Pushing back against the court’s conservatives were the same two liberal judges who made the decision in September: Judge Roslyn O. Silver of the U.S. District Court of Arizona, a visiting judge on the appellate panel who wrote for the three-judge panel in September, and 9th Circuit Court Judge Ronald M. Gould. Both are appointees of President Clinton.

Silver and Gould wrote that both Smith’s dissent and O’Scannlain’s statement “significantly exaggerate” their September holding — which related specifically to homeless people sleeping outside in Grants Pass, a city that lacked sufficient shelter beds to house them.

The ruling, they wrote, “holds only that governments cannot criminalize the act of sleeping with the use of rudimentary protections, such as bedding, from the elements in some public places when a person has nowhere else to sleep.”

The ruling “does not establish an unrestrained right for involuntarily homeless persons to sleep anywhere they choose,” Silver and Gould wrote. “Nor does it require jurisdictions to cede all public spaces to involuntarily homeless persons.”

Silver and Gould wrote that, contrary to suggestions by Smith, the homelessness problem in the American West and across the U.S. predates both the 2018 and September decisions by the 9th Circuit that upheld a right of homeless people to sleep outside with bedding when they have nowhere else to go.

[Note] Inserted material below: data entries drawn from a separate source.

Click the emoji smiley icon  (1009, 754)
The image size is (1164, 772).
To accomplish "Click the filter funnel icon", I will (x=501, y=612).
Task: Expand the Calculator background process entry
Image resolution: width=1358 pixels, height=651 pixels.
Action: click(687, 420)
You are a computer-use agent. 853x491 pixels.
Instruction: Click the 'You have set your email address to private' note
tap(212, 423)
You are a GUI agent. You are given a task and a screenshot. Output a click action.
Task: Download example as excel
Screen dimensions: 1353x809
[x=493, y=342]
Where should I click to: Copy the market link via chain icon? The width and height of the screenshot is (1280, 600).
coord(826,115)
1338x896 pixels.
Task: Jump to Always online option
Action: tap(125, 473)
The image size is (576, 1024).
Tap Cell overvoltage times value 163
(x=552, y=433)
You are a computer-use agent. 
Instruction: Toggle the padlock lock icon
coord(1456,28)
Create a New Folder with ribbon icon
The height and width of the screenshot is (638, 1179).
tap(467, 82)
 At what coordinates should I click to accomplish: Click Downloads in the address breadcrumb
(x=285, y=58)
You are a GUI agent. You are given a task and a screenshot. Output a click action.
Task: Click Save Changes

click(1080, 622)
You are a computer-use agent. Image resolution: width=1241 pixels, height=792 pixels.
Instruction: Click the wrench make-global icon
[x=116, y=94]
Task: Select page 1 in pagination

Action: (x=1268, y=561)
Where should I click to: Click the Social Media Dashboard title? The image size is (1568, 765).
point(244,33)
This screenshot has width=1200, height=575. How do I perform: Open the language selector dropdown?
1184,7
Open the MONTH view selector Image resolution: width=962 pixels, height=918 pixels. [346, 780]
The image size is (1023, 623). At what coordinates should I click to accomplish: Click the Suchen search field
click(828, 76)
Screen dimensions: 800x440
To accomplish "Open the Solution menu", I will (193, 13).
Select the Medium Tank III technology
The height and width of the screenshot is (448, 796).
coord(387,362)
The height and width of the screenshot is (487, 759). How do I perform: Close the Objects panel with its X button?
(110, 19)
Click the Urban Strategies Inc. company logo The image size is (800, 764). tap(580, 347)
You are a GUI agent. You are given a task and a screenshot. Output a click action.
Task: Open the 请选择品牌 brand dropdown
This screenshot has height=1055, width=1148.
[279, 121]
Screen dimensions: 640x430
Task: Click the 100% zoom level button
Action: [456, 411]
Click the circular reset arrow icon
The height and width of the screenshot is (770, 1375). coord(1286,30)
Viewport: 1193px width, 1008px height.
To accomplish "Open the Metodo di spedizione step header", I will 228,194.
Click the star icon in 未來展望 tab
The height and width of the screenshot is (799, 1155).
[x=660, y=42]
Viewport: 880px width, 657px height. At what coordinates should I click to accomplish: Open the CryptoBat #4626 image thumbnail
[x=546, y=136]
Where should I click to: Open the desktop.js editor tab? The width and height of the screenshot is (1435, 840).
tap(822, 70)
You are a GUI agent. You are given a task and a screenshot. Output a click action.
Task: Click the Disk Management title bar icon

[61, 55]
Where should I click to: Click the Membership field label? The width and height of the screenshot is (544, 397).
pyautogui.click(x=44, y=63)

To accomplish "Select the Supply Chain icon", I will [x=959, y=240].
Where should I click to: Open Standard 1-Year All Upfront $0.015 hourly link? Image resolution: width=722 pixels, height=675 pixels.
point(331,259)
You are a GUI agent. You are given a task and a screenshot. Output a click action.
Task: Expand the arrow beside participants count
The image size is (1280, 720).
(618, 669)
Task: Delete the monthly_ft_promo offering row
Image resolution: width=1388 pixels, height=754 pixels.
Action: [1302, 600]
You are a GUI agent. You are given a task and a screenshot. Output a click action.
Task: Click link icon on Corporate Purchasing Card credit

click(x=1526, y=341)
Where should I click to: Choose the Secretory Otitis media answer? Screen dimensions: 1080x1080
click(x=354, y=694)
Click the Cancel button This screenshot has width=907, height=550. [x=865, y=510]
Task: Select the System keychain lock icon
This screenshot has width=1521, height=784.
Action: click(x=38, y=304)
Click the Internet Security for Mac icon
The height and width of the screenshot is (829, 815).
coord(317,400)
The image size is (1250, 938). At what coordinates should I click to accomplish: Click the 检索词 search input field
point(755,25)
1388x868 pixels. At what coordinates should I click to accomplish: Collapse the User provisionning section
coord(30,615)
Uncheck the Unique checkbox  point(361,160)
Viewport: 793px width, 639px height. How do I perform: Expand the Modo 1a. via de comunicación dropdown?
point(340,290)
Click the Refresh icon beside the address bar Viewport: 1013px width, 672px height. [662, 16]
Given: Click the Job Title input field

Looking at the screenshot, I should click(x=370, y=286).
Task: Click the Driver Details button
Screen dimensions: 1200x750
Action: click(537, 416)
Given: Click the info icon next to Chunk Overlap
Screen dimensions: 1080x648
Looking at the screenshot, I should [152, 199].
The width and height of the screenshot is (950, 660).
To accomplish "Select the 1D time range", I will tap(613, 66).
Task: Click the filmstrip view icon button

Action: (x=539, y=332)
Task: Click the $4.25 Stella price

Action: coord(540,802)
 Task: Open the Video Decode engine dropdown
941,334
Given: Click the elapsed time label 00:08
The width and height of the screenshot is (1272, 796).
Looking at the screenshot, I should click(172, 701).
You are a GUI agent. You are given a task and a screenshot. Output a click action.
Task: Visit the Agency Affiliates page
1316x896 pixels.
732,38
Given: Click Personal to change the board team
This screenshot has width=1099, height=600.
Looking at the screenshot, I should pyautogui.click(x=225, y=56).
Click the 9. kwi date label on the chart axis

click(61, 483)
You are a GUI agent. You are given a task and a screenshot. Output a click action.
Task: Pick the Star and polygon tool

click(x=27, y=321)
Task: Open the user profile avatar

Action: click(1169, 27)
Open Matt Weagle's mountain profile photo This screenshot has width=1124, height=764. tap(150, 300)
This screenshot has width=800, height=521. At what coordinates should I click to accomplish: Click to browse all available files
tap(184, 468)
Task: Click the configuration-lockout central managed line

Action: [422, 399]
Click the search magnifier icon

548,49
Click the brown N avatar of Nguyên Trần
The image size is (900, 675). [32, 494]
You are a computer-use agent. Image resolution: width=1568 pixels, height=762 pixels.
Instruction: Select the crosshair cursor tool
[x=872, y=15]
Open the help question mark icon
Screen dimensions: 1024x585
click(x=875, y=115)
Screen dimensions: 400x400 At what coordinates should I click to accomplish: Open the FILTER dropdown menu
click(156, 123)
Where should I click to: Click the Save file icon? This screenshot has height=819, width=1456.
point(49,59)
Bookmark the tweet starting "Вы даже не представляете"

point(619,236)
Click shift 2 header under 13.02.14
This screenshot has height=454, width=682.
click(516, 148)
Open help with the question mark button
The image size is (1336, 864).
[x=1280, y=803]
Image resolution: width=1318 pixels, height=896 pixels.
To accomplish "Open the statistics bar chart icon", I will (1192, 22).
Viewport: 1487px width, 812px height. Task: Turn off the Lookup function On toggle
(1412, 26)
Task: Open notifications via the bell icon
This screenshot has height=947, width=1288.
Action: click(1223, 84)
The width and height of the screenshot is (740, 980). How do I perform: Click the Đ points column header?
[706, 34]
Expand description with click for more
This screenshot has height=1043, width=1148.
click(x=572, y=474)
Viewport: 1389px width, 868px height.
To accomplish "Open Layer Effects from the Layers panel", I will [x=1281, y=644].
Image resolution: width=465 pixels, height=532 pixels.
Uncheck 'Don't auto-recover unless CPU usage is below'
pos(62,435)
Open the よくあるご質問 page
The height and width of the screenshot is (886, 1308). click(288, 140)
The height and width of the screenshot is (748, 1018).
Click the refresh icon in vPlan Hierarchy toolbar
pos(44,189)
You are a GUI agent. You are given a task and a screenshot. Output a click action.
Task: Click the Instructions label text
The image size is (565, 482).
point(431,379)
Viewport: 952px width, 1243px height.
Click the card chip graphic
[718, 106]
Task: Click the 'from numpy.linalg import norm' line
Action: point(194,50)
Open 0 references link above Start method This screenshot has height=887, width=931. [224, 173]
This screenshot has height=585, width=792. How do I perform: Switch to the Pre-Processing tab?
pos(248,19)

“It is implausible to argue the crisis would abate if jurisdictions in the 9th Circuit regained the authority to punish involuntarily homeless persons for sleeping in public with blankets,” they wrote.


Legal experts said the conservative wing’s vociferous responses rejecting the majority opinion Wednesday were a clear signal to the conservative-leaning U.S. Supreme Court that it should take up the case next.

Theane Evangelis, an attorney for Grants Pass, said the city would petition the Supreme Court to do just that, as it believes the decisions of the 9th Circuit in 2018 and in September “have contributed to the growing problem of encampments in cities across the West” and “are only harming the very people they were meant to help.”

Ed Johnson, director of litigation at the Oregon Law Center who helped represent the homeless people who sued Grants Pass over its homeless statutes, said they were pleased with the decision to deny a rehearing. He otherwise declined to comment.